Le dico il mio nome, e gli attimi che seguono si allungano in un silenzio che è come un elastico teso lentamente, fino a rintracciare la mia faccia, la mia storia, a collocarmi al segno esatto del suo blocco d'appunti. A me succede un'infinità di volte: mi chiama qualcuno, o lo incontro, e prima di ricordarmi chi è, cosa faccia nella vita, in che occasione ci siamo già incontrati, emergono le impressioni di piacere/noia/fastidio che gli sono legate. La mia pancia ricorda meglio della mia testa, si potrebbe dire. Mi saluta con stupore sincero, toh guarda, ma che sorpresa, come sta? Poi si corregge, come stai?, che gli ultimi tempi si era passate al tu. Ecco, come vuoi che stia. Bene, credo. Sta tutto cadendo a pezzettini, ma è tutto ok, mi sembra. A mia madre ieri ho detto che se mi diceva ancora che non potevo farle questo, che le spezzavo il cuore, se mi diceva ancora di pensarci bene, ecco, io le ho detto che smetterò di parlarle. Punto. Fine della discussione. I pezzettini che cadono, vedi, sono io che li provoco, e non provo il minimo senso di colpa. Sono un'egoista, sono la persona più egoista che conosco, e neanche mi va di ragionare. Mi permetto tutta la cattiveria che sento, una durezza che mi stupisce e a momenti mi spaventa, ma non al punto di riconsiderare i fatti e tornare sulla mia scelta. Elena mi ha regalato un libro, come diventare più buoni, ma è un'inclinazione che al momento fatico ad assecondare. Solo a tratti mi prende un po' di sgomento, come trovarsi di botto senza aria da respirare, come essersi tuffati un po' troppo in profondità e non riuscire a calcolare se ci sarà abbastanza fiato per arrivare al filo dell'acqua. Ci sono centimetri che possono cambiare l'intera prospettiva con cui si guarda una situazione. E' un po' per questo che ti chiamo. Non sento niente, ma ci dev'essere un gran casino qui intorno.
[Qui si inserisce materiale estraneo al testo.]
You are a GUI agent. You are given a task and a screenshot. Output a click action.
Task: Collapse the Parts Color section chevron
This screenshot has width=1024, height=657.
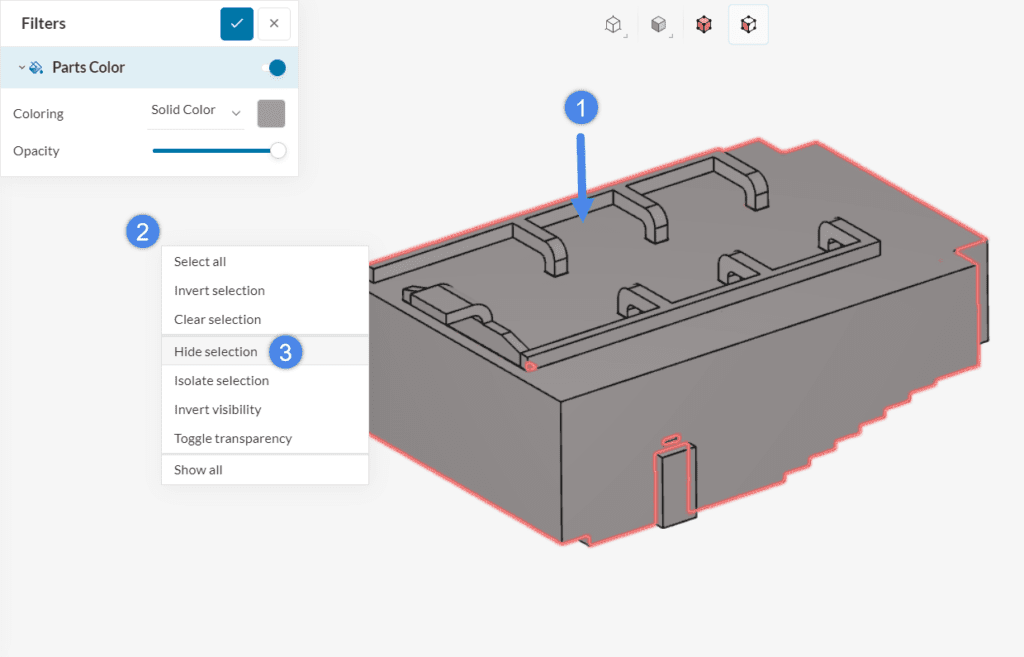(x=22, y=68)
(E poi me l'hanno chiesto gli occhi di Teo l'altro giorno, sono entrata in camera sua e se ne stava disteso sul letto, il cuscino sopra le orecchie, immobile come il gatto Bernie al suo fianco. E uno sperdimento infinito negli occhi. Sono rimasta pochi secondi a guardarlo, poi mi sono distesa vicino a lui. Due sperdimenti che si intendevano senza parole, e il gatto che ronfava felice nel mezzo.)

postato da: BellaLu alle ore 00:44 | Permalink | commenti
categoria:lettere dal fronte, reading in progress, i s-cetc
martedì, 23 ottobre 2007
Le amiche se ne sono appena andate, lasciandomi un'orchidea rossa, bellissima, che si chiama Afrodite, e due mezze bottiglie di vino che chissà quando finirò. Il Nero d'Avola, che gran facilitatore di comunicazione. Si cazzeggia, si ride, si riempie di suoni una casa che da tre settimane sta zitta in un inconsueto silenzio. Parla la Gio, campionessa di praticità, la Ki rincalza, Anna sopra tutte e la bionda gentile a tirare le fila dei discorsi. Smettila di raccontarti favole, dice qualcuno, lui non se n'è andato di casa, diciamo piuttosto che l'hai buttato fuori. Io protesto, debolmente. Io non sono così. BellaLu non fa questo. BellaLu è cortese, comprensiva sempre, si muove con grazia nel negozio di cristalli e mai mai mai ha rotto un bicchiere. C'è il momento della confessione solenne (il Nero d'Avola, ah, che vino divino): ecco, io mi sento come chi si è sempre mosso con grazia tra i cristalli ed ora agita le braccia sopra gli scaffali, compie salti acrobatici abbattendo le vetrine luccicanti con fragore assordante, spazza i gingilli, rovescia i ripiani, e prima di allontanarsi, come niente, spara sulla cassiera.
Un silenzio spesso accoglie la notizia. Pesa sui piatti, sulla tovaglia a quadretti coperta di briciole. Il vino compie giri lenti nei bicchieri. Be', dice Anna, certe cassiere stanno proprio sui coglioni.